いくつかの実施形態において、水溶性ポリマーは、直鎖(例えば、アルコキシPEGまたは二官能性PEG)、分岐鎖もしくは複数腕(例えば、フォーク型PEGまたはポリオールコアに結合したPEG)、樹枝状、または分解性リンカー含有ポリマーである。さらに、ポリマー分子の内部構造は、任意の数の異なるパターンで組織化されていてもよく、ホモポリマー、交互コポリマー、ランダムコポリマー、ブロックコポリマー、交互トリポリマー、ランダムトリポリマー、およびブロックトリポリマーからなる群から選択され得る。
「PEG化された」という用語は、本明細書において使用される場合、1つ以上のPEG部分に結合したタンパク質、タンパク質複合体またはポリペプチドを指す。「PEG化」という用語は、本明細書において使用される場合、1つ以上のPEGをタンパク質に結合させるプロセスを指す。一実施形態において、前記PEGの分子量は、3kDaから100kDa、5kDaから60kDa、5kDaから40kDa、5kDaから25kDa、5kDaから15kDa、または5kDaから10kDaの範囲である。
好適なリンカーおよびその官能基、ならびにそれらを調製するための容易に適合可能な合成化学方法は、参照によりその全体が本明細書に組み入れられる、米国特許出願公開第2003253890号に記載されている。
RAP複合体の特性決定
i.標識
いくつかの実施形態において、RAPペプチド系複合体は、その検出を促進するために標識化される。「標識」または「検出可能部分」は、分光学的、物理化学的、生化学的、免疫化学的、化学的、または他の物理的手段により検出可能な組成物である。
RAP複合体の特性決定
i.標識
いくつかの実施形態において、RAPペプチド系複合体は、その検出を促進するために標識化される。「標識」または「検出可能部分」は、分光学的、物理化学的、生化学的、免疫化学的、化学的、または他の物理的手段により検出可能な組成物である。

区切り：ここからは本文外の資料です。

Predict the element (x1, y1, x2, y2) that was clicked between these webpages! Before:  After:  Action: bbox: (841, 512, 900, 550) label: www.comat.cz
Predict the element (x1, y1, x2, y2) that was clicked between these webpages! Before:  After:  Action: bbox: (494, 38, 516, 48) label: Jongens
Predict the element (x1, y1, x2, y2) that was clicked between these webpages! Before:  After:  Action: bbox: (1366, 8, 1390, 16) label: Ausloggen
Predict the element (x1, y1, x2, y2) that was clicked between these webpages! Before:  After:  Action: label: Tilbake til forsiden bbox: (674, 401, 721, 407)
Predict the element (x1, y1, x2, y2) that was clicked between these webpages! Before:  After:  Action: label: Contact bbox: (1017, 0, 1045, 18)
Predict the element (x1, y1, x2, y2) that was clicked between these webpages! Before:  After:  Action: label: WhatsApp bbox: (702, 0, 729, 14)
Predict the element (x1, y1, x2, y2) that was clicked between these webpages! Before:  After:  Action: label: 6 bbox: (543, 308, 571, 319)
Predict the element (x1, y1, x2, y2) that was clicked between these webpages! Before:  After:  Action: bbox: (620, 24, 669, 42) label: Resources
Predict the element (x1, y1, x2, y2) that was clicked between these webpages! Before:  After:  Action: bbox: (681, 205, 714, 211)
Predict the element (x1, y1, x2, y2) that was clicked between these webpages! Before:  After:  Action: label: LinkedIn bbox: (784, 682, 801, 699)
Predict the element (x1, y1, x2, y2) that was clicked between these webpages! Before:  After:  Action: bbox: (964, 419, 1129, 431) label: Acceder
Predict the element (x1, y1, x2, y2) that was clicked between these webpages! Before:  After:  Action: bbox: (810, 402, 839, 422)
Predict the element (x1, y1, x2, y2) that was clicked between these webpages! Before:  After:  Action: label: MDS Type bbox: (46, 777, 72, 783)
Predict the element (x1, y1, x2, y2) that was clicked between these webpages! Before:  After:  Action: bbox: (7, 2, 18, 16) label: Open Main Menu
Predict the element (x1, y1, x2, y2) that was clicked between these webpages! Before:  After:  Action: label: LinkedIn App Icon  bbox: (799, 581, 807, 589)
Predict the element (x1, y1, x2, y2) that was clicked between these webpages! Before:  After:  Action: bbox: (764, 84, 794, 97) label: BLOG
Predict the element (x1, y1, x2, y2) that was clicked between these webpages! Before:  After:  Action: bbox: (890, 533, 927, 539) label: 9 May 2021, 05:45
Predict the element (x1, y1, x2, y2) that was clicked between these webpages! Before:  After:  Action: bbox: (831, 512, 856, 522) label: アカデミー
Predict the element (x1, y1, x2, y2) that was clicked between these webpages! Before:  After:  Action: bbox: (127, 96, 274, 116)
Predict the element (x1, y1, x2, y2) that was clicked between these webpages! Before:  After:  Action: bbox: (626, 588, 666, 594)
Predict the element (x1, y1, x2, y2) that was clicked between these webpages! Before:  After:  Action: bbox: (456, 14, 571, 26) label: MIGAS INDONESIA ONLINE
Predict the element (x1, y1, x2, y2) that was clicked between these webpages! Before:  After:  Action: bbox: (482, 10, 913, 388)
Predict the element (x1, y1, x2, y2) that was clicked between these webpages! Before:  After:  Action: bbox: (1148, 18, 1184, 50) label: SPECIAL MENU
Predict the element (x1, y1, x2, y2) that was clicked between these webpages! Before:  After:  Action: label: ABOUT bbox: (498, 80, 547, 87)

上述のように、使用されるスクリーニングアッセイに依存して、複合体の活性薬剤、リンカーまたはRAPペプチド部分は標識化されてもよい。使用される特定の標識または検出可能な基は、複合体の生物活性に著しく干渉しない限り、本発明の重要な態様ではない。検出可能な基は、検出可能な物理的または化学的性質を有する任意の物質であってもよい。したがって、標識は、分光学的、光化学的、生化学的、免疫化学的、電気的、光学的または化学的手段により検出可能な任意の組成物である。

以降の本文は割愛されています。